Problem Statement

Preparing AI Datasets

Structured data is necessary for every machine learning task. It is a requirement in order to move forward with training and testing. Models cannot be trained on unstructured data, which highlights the significance of structured data. In any machine learning, deep learning, or AI challenge, it is therefore an essential task. Anything can be represented by raw data, including text and images. Precision is needed while arranging and labelling the data because inaccurate labelling will lead to inaccurate outcomes.

PS Number: PSAIML003

Domain Bucket: Artificial Intelligence
Category: Software
Dataset : NA

Build Solution that answer this type of question-:How can we convert, say 95% of unstructured data without any standard to structured data with standard through automated tools? ;How can we have a low code / no code solution in open source to prepare AI ready data?

Background of the Problem

Every Machine Learning task requires structured data. It is the basic need to proceed with training and testing. The importance of structured data can be seen from the fact that models cannot be trained on unstructured data. Hence, it is a vital task in any machine learning, deep learning/AI problem.
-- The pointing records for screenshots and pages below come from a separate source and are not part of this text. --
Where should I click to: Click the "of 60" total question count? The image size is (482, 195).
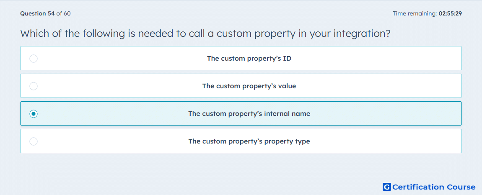pos(64,13)
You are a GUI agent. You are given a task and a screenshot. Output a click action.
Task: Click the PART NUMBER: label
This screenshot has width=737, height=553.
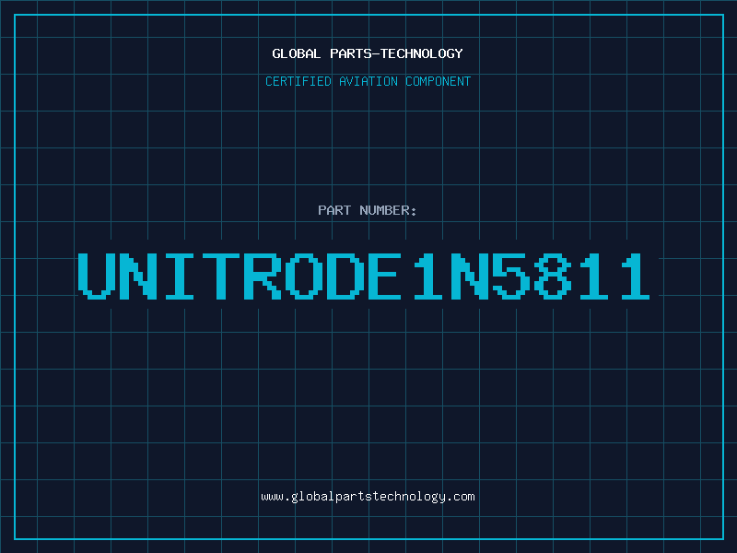click(x=368, y=210)

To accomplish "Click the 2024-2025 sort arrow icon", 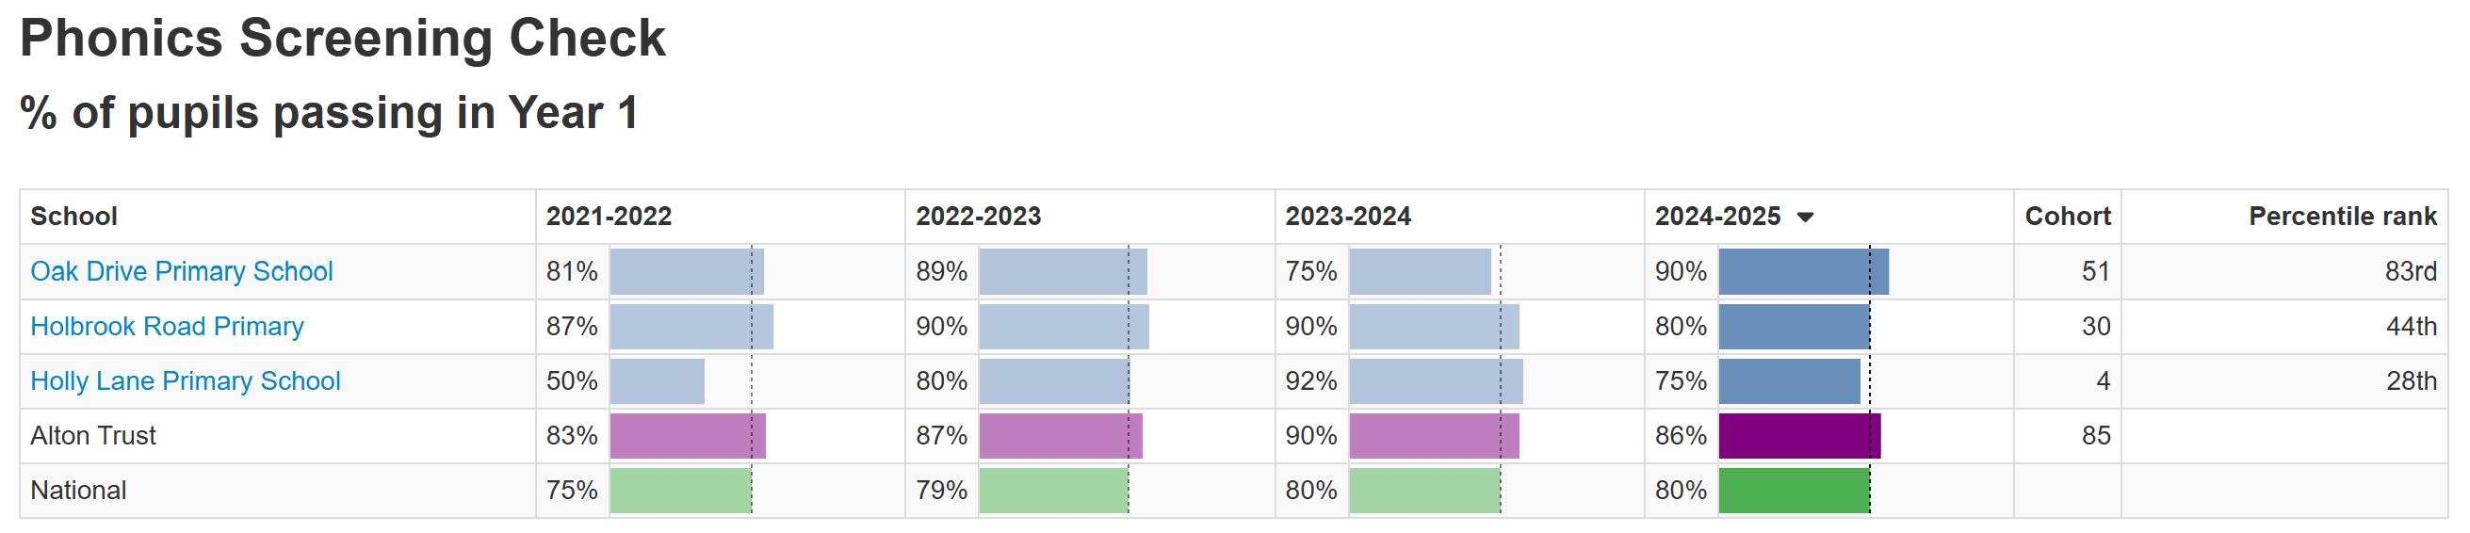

Raw data can correspond to any thing – text, images…. Labelling the data/structuring it requires precision as failure in doing so will result in wrong labels thus wrong results. Labelling the data/structuring the data is the most painful aspect for any machine learning engineer, automating this will solve a huge problem.There is a requirement of a an automation tool(Web,App,Standalone tool) which takes as input the unstructured data and as output generates the structured data. 

Objective

The primary Objective of this is to make model that answerthis type of questions-:How can we convert, say 95% of unstructured data without any standard to structured data with standard through automated tools? ;How can we have a low code / no code solution in open source to prepare AI ready data?

Summary

The most challenging part of machine learning engineering is labelling and arranging data; automating this will solve a significant issue. There is a need for an automated tool (web, app, standalone application) that accepts unstructured data as input and produces structured data as output.